The general disapproval attached to the exploitation, in cases analogous to that of Simonet, is worthy of note; it seems that an instinctive feeling leads, even nonbelievers, to see in the absolute selflessness a proof of sincerity that inspires a kind of involuntary respect; they don't believe in the faculty; they mock it, but something tells them that if it exists, it must be a holy thing that cannot, without profanity, become a profession; they limit themselves to saying: he is a poor fool who is in good faith; but whenever speculation, in any form whatsoever, has mingled with any mediumship, criticism believed itself to have been spared from any consideration.

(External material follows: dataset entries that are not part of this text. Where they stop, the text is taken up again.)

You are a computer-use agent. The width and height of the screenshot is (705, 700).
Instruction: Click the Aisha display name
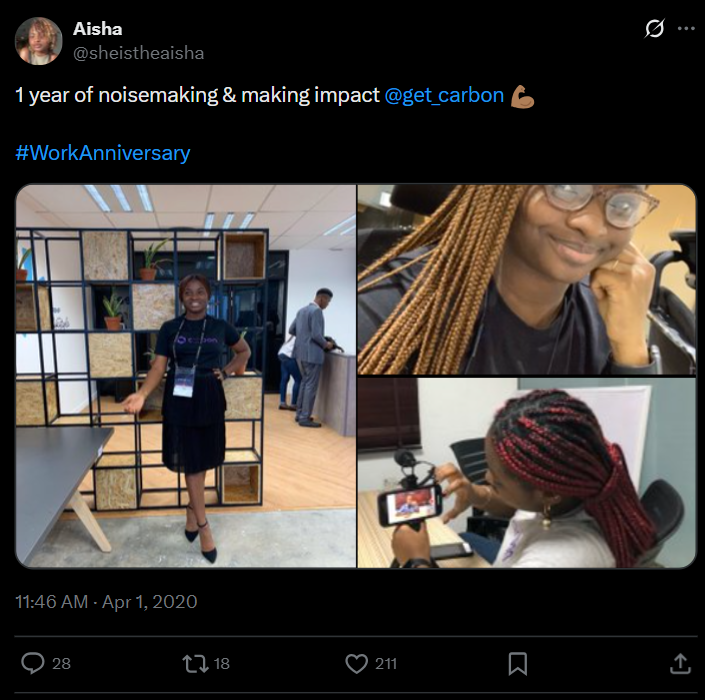point(98,29)
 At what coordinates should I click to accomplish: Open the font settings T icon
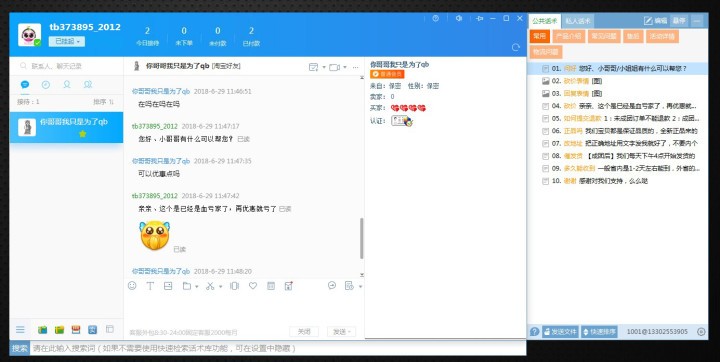(x=150, y=286)
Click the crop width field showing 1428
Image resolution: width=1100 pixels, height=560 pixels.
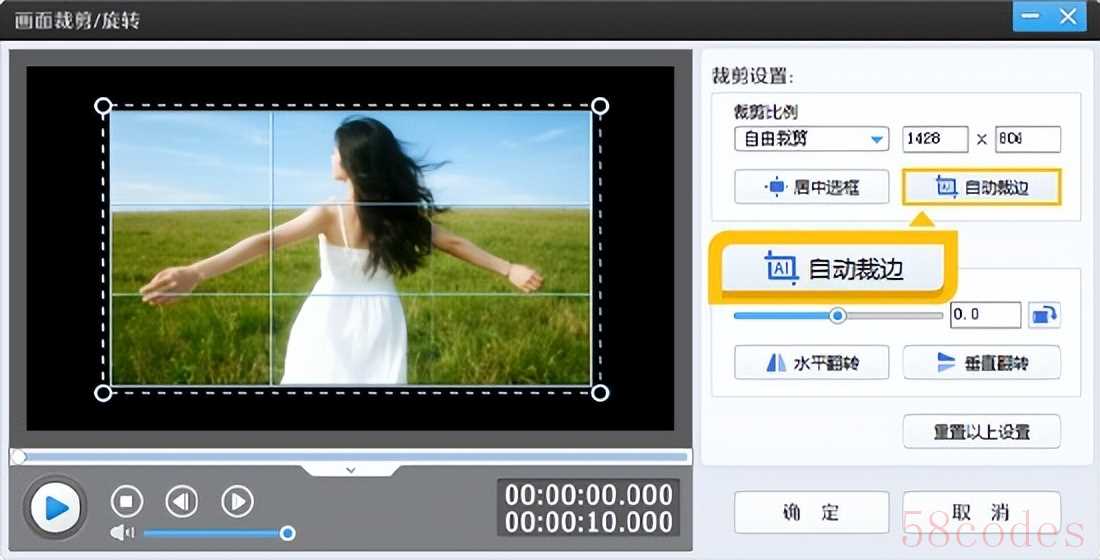pyautogui.click(x=935, y=139)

Does Simonet really heal? People worthy of faith, very honorable, and who had more interest in unmasking fraud than in advocating it, have cited many cases of perfectly authentic cures. It seems to us, moreover, that if he had not healed anyone, he would have already lost all credibility. Besides, he does not pretend to cure everyone; he does not promise anything; he says that healing does not depend on him, but on God, of whom he is only the instrument, and whose assistance must be implored; he recommends prayer and he prays himself. We very much regret not having been able to see it, during our stay in Bordeaux; but all those who know him agree in saying that he is a gentle, simple, modest man, without boasting or arrogance, who does not seek to avail himself from a faculty that he knows can be withdrawn from him. He is kind to the sick whom he encourages with good words; his interest in them is not based on the rank they occupy; he has as much concern for the most miserable as for the richest; if the healing is not instantaneous, that happens most often, he takes all the necessary steps into it.



This is what we have been told. We do not know what the consequences of this affair will be for him, but it is certain that, if he is sincere, and if he perseveres in the feelings with which he seems animated, he will not lack the assistance and the protection of the good Spirits; he will see his faculty develop and grow, whereas he will see it decline and be lost, if he takes the wrong path, if above all, he thinks of taking pride in it.



Observation: At the time of going to press, we learned that, as a result of the fatigue that resulted for him from the long and painful exercise of his faculty, even more than to escape the harassments of which he was the object, Simonet has resolved to suspend all reception until further notice. If patients suffer from this abstention, a great effect has, nonetheless, been produced.